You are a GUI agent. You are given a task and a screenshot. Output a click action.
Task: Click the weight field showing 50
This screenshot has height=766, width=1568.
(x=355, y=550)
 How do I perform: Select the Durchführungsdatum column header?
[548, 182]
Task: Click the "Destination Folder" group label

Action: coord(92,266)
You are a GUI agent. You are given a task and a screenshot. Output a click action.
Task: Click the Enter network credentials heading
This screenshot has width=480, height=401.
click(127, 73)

------------------------------------------------

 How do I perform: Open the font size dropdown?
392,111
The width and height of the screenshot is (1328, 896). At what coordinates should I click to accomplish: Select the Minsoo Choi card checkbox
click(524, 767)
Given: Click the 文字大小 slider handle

------------------------------------------------

TO DO. Put the part of the material that opens with the line containing "How do I perform: Open" and closes with the line containing "Given: Click the 文字大小 slider handle" into a Markdown table with two columns, Row and Line, and skip any blank lines.

REPLY.
| Row | Line |
|---|---|
| 1 |  How do I perform: Open the font size dropdown? |
| 2 | 392,111 |
| 3 | The width and height of the screenshot is (1328, 896). At what coordinates should I click to accomplish: Select the Minsoo Choi card checkbox |
| 4 | click(524, 767) |
| 5 | Given: Click the 文字大小 slider handle |